§ **Problem**:
Your answer must match, word for word, the lines from the one holding "The width and" through the final line below, with pictures excluded.

§ **Stored items**:
:::::

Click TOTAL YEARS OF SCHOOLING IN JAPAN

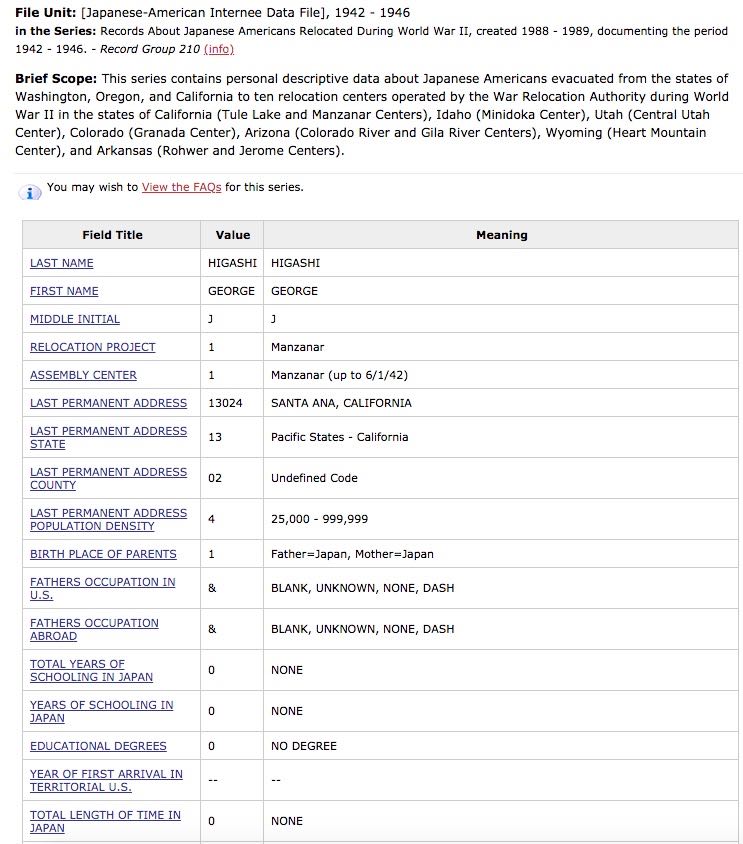coord(92,670)
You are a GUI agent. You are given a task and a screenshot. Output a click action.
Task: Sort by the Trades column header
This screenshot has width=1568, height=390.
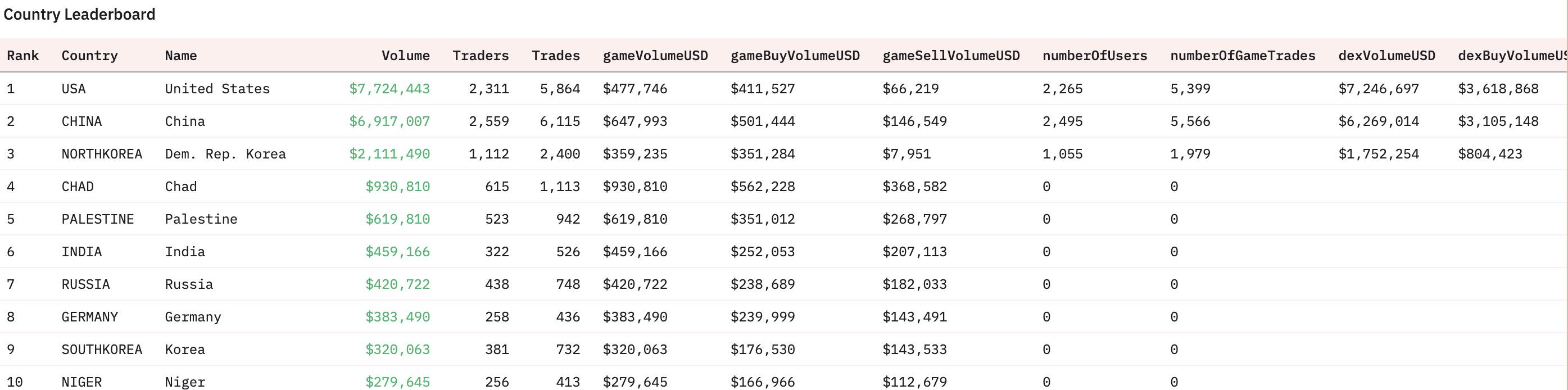click(x=555, y=56)
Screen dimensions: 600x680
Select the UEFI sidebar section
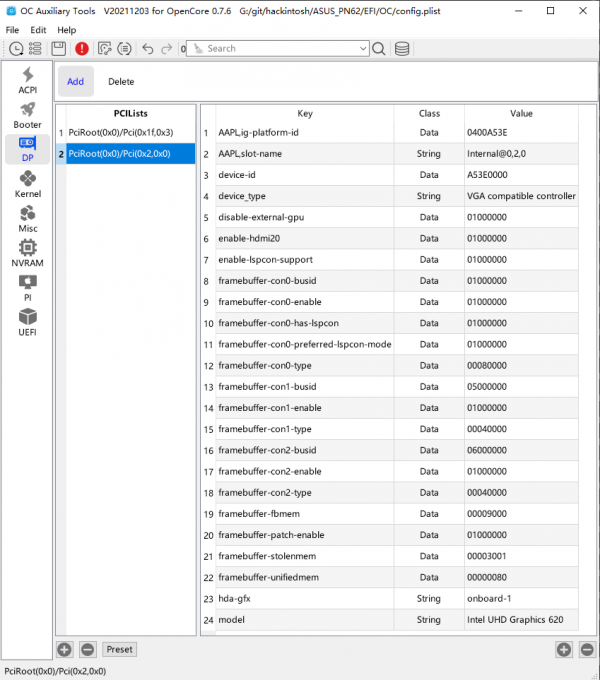(28, 322)
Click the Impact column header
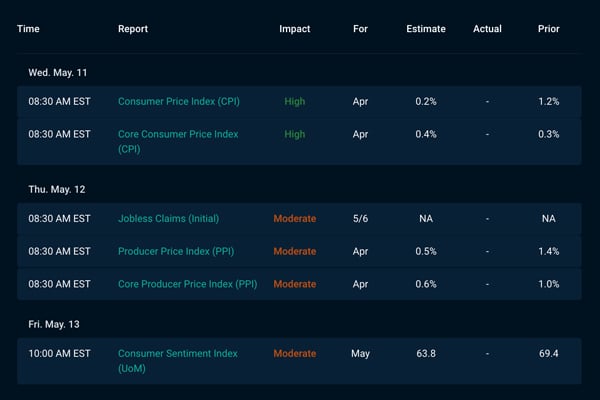Image resolution: width=600 pixels, height=400 pixels. pyautogui.click(x=295, y=29)
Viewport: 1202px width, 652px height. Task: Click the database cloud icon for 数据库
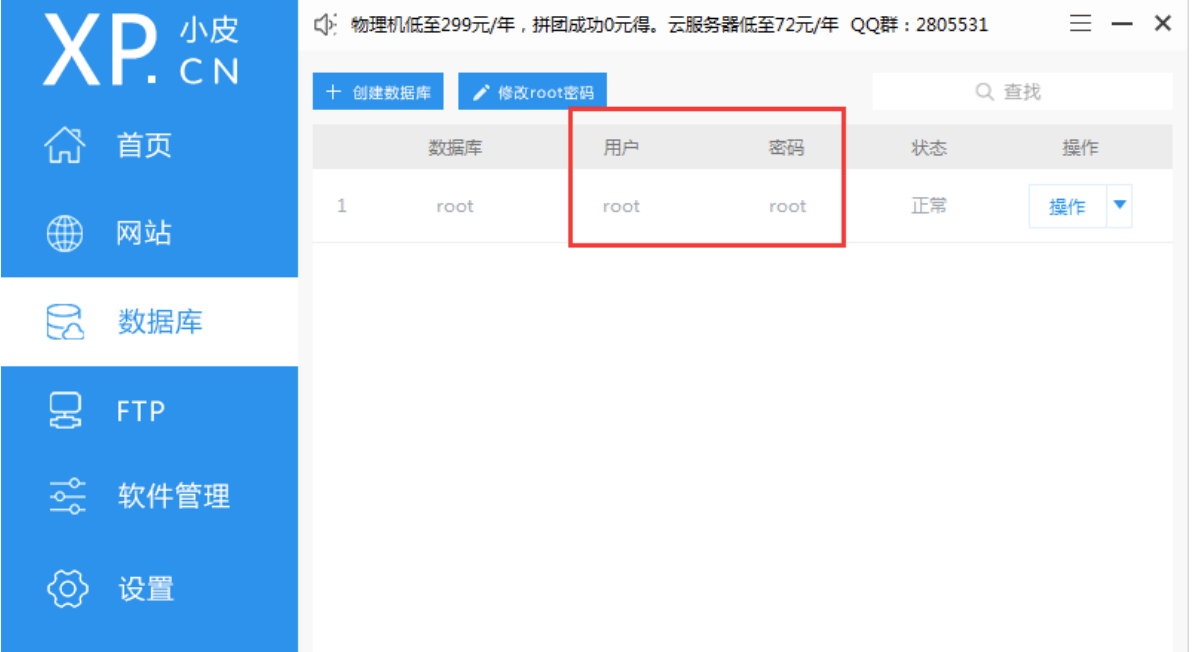click(66, 322)
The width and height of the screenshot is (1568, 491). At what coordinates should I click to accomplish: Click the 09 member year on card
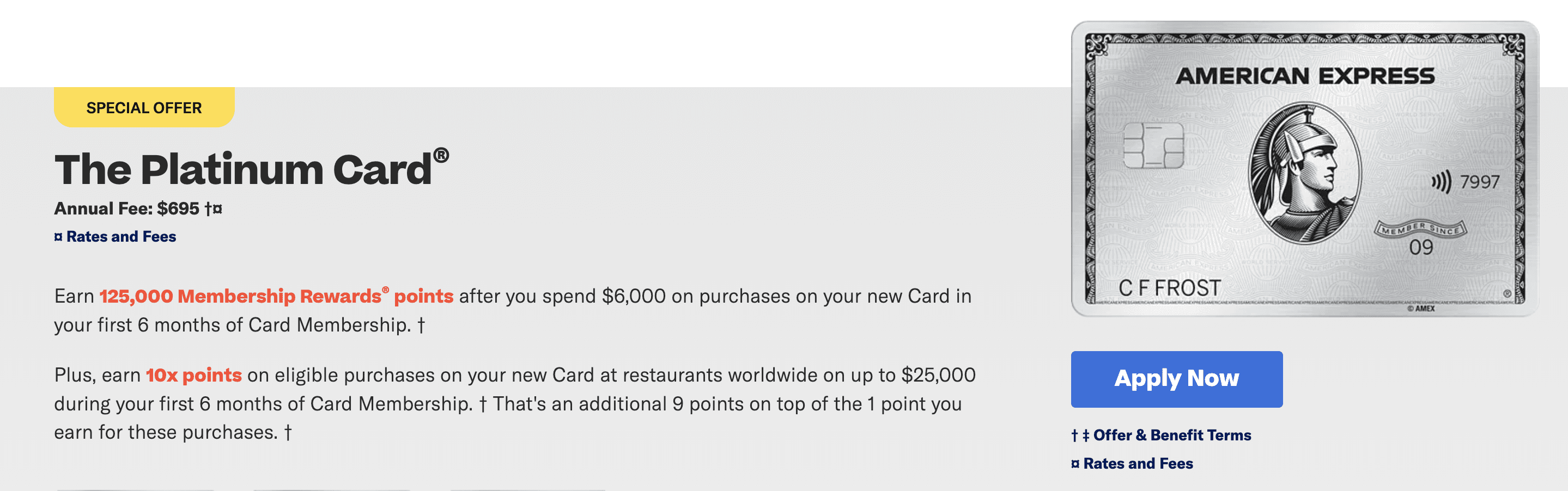point(1421,248)
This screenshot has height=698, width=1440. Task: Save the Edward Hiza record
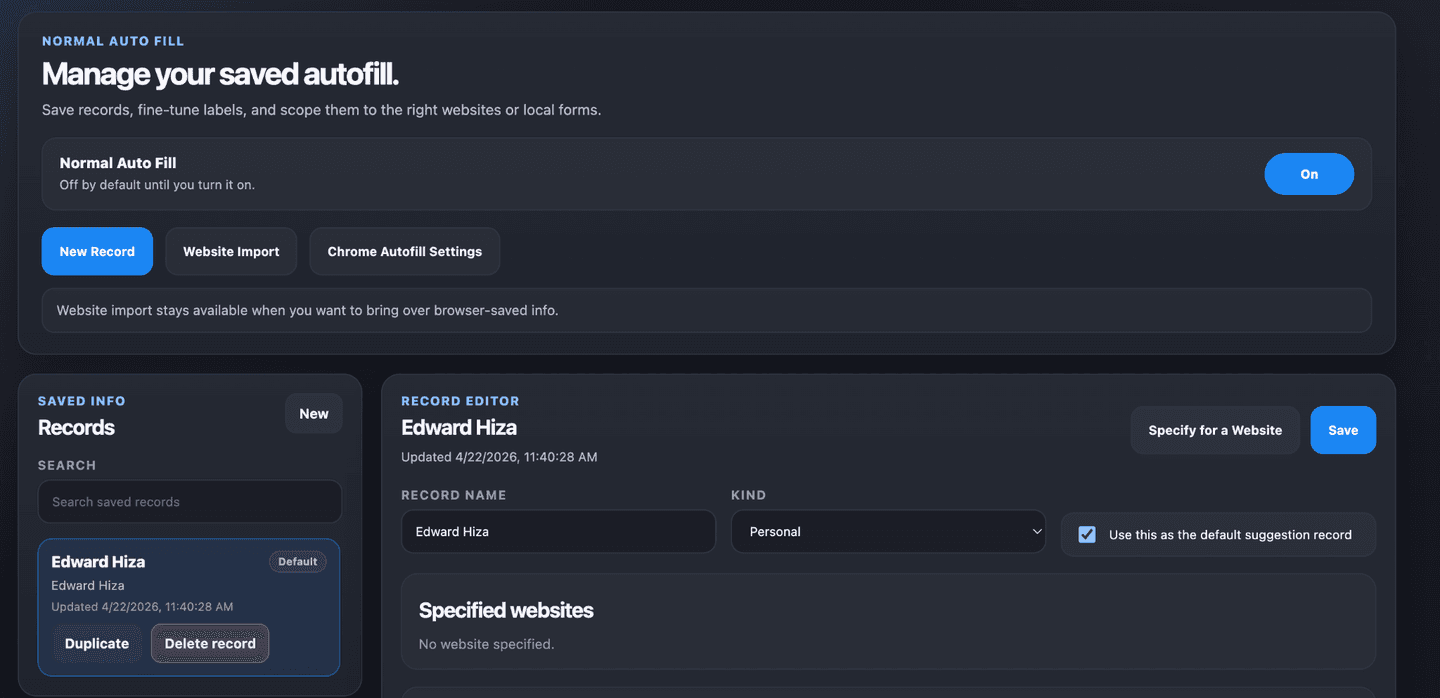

:::::

§ **Exercise output**:
The width and height of the screenshot is (1568, 491). At what coordinates should I click to accomplish: Click the 09 member year on card
point(1421,248)
This screenshot has height=698, width=1440. Task: Save the Edward Hiza record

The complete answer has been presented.